▼

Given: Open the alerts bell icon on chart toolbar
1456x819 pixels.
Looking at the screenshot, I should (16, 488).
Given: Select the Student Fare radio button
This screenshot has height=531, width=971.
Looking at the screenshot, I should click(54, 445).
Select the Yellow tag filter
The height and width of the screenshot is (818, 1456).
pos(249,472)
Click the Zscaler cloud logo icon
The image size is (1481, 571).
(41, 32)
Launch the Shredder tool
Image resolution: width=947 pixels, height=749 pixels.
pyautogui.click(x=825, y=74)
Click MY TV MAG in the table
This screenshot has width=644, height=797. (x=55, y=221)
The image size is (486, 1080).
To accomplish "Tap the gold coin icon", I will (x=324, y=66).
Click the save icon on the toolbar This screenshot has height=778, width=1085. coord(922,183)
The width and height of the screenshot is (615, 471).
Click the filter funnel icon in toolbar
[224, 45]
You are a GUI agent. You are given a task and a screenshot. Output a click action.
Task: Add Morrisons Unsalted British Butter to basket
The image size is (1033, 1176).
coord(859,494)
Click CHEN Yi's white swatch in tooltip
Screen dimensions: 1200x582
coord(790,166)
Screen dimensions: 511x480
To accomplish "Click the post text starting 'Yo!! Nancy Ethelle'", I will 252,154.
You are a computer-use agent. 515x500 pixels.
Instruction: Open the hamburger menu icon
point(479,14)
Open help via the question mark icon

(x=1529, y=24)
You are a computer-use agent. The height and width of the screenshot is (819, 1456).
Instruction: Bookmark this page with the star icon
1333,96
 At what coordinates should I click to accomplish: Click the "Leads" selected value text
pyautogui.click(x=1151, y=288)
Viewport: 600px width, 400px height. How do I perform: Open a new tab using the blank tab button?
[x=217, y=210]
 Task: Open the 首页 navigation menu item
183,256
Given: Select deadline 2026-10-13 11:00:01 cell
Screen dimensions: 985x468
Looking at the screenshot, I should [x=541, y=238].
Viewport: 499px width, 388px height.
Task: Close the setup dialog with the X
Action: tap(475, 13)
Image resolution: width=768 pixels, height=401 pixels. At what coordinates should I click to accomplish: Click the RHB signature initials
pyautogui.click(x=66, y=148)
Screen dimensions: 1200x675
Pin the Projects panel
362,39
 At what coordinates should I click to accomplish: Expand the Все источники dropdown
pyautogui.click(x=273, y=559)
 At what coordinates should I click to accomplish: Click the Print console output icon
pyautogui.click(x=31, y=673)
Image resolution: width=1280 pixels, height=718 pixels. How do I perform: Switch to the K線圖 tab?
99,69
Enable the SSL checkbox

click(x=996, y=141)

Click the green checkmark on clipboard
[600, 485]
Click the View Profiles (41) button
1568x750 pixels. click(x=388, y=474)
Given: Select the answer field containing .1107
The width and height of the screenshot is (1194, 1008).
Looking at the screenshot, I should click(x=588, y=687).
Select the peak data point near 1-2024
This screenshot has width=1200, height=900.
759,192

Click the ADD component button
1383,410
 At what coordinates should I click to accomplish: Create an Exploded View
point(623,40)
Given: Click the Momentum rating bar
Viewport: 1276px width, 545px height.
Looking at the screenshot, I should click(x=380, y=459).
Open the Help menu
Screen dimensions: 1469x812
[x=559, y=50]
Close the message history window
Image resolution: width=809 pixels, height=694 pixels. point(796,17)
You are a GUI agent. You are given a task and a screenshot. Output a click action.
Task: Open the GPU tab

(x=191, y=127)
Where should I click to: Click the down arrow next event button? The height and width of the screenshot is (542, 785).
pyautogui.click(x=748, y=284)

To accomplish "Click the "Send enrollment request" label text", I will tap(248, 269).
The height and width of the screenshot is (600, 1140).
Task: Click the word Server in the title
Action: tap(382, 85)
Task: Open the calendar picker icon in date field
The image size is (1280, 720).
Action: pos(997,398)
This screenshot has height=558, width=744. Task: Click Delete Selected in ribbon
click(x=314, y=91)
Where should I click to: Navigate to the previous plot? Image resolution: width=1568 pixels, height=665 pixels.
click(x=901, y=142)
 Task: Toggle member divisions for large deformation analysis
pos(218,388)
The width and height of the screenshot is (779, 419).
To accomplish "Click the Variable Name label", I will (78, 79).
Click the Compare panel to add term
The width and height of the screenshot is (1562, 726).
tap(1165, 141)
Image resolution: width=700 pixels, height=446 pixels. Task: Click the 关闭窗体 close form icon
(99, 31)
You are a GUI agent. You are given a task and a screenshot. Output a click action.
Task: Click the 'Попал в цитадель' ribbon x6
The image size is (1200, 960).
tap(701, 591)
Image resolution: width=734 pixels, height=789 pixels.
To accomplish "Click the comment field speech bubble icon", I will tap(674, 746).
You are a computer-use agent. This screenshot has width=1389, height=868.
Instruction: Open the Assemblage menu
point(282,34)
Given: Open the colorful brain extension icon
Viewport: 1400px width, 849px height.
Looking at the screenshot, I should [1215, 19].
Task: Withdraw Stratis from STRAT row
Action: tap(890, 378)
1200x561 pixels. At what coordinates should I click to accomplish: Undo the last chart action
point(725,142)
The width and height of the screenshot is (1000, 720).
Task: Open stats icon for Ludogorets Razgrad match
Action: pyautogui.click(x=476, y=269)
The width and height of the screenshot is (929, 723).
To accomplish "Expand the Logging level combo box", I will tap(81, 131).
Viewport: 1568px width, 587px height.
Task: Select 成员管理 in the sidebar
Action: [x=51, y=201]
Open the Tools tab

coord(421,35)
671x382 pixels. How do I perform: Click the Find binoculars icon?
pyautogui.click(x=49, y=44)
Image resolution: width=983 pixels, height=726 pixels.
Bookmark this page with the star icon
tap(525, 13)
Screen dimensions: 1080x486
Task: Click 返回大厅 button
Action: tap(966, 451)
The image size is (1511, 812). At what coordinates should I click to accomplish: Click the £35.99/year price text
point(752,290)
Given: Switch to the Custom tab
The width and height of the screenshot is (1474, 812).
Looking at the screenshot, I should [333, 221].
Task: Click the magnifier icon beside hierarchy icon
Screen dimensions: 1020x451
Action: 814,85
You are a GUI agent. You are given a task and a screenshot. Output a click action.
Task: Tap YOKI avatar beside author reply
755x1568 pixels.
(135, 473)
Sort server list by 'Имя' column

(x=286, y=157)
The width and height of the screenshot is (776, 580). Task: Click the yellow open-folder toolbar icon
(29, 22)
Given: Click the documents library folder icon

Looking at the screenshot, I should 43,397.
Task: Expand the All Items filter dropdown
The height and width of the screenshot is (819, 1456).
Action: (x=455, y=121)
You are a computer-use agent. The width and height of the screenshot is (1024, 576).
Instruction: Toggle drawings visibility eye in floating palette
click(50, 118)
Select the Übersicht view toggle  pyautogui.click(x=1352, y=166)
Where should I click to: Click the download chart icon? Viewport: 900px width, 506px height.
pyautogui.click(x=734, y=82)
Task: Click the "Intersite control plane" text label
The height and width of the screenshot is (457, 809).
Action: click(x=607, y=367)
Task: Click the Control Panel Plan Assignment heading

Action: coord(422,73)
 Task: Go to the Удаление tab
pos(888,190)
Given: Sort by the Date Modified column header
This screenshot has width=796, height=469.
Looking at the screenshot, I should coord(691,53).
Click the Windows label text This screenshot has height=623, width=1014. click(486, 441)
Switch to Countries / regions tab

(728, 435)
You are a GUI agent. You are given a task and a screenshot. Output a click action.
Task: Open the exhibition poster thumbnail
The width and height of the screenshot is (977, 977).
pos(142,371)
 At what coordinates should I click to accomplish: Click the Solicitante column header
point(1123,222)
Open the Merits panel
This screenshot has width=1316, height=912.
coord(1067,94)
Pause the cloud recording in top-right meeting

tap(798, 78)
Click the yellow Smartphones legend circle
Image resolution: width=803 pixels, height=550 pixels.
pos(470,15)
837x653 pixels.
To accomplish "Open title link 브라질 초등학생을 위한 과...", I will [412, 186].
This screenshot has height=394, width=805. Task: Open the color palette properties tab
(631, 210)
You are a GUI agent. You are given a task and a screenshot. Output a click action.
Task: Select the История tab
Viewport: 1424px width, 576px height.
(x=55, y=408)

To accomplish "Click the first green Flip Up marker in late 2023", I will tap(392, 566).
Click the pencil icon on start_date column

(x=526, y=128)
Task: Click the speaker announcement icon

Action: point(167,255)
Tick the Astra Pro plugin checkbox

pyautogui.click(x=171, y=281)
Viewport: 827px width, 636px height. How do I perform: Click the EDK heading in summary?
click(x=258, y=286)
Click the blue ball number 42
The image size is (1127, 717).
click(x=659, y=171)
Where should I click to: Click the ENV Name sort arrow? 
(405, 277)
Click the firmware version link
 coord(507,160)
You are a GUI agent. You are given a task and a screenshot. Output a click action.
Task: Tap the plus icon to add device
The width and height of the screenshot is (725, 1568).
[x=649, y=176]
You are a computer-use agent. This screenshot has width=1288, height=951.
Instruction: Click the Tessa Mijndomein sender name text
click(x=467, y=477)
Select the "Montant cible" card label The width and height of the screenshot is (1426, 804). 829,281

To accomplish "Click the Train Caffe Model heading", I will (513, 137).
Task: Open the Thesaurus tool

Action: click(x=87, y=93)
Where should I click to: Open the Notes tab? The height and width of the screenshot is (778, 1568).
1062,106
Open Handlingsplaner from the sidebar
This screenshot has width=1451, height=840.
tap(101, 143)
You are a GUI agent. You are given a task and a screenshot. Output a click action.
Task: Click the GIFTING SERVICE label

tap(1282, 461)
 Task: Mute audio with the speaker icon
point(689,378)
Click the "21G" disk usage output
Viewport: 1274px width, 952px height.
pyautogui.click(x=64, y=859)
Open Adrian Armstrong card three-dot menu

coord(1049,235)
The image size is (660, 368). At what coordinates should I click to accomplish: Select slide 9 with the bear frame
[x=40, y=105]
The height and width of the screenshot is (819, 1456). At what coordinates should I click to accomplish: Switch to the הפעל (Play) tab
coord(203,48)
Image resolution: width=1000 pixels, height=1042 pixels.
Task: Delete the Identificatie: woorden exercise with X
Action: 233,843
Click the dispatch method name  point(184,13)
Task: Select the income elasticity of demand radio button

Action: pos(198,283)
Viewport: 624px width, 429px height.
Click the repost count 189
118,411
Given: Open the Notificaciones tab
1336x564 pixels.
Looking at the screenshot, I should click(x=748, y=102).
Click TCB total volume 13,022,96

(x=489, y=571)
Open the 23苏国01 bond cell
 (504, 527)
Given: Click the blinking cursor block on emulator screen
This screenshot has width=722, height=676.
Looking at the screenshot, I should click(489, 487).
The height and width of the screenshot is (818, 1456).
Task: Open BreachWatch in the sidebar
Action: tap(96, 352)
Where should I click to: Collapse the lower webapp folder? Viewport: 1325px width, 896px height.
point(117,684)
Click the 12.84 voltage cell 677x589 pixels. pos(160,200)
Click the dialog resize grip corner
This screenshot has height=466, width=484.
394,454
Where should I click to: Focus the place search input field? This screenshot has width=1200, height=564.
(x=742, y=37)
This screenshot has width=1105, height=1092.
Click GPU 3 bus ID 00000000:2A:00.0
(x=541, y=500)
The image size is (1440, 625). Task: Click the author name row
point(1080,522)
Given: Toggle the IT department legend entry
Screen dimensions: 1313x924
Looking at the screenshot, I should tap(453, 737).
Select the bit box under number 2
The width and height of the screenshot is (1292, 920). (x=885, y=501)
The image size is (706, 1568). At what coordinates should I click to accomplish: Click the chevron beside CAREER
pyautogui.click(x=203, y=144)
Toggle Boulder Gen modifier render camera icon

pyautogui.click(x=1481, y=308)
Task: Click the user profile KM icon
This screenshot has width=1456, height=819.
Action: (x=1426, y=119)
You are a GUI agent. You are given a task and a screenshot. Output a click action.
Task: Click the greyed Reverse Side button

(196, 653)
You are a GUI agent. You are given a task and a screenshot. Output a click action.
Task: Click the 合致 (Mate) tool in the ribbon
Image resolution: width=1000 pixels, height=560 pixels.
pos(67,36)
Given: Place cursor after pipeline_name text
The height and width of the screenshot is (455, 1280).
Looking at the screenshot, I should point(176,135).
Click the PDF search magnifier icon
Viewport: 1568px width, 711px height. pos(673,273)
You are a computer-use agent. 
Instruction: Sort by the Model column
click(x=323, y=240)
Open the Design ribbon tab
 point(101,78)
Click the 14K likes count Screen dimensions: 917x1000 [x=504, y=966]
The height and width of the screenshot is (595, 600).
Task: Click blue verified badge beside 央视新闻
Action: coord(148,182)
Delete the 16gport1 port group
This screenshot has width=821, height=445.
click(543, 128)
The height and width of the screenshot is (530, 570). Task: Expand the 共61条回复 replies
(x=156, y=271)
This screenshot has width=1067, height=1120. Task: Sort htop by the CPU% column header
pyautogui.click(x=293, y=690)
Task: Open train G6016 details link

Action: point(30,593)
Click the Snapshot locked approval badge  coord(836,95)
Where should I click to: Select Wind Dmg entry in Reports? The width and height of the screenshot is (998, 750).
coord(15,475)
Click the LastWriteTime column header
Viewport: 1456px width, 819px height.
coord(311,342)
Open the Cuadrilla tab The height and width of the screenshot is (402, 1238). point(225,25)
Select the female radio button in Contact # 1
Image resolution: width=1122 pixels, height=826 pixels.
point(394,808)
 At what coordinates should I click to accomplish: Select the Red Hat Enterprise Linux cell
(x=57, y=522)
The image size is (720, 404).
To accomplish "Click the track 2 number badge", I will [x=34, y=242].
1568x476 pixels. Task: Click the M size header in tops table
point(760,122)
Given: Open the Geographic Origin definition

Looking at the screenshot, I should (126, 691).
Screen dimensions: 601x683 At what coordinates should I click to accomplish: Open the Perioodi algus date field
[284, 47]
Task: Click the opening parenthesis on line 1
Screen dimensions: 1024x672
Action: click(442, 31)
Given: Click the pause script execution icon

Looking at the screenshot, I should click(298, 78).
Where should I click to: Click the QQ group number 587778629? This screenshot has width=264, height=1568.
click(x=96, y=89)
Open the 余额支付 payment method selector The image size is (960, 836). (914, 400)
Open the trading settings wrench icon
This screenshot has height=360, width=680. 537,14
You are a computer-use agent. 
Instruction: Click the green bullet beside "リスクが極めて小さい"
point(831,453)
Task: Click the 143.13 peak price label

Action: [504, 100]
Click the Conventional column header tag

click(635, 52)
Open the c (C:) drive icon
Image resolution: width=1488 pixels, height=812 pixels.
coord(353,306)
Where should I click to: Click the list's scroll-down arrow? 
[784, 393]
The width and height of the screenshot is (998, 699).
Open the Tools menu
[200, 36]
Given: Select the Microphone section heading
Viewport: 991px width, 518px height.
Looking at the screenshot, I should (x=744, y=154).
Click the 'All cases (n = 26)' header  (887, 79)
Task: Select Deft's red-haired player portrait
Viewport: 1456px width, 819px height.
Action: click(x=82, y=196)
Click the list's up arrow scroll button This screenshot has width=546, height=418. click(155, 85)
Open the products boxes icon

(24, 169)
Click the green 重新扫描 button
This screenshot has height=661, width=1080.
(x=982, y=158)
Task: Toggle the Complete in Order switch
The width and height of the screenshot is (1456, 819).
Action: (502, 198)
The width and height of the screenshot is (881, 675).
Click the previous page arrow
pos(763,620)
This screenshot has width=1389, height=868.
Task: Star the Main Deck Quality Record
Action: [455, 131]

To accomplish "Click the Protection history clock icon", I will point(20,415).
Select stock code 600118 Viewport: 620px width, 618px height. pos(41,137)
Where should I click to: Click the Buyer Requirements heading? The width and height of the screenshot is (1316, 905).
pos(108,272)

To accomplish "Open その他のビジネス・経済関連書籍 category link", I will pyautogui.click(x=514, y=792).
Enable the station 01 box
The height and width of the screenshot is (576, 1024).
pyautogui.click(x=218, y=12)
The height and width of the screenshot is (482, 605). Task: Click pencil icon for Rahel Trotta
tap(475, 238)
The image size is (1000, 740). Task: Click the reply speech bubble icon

▲

_GIVEN EXERCISE_. Starting at the first line and ending at the line that contains "pos(249,472)", rewrite the lines so that "Choose" stands in place of every "Select", with all else unchanged.

_ANSWER BELOW_.
Given: Open the alerts bell icon on chart toolbar
1456x819 pixels.
Looking at the screenshot, I should (16, 488).
Given: Choose the Student Fare radio button
This screenshot has height=531, width=971.
Looking at the screenshot, I should click(54, 445).
Choose the Yellow tag filter
The height and width of the screenshot is (818, 1456).
pos(249,472)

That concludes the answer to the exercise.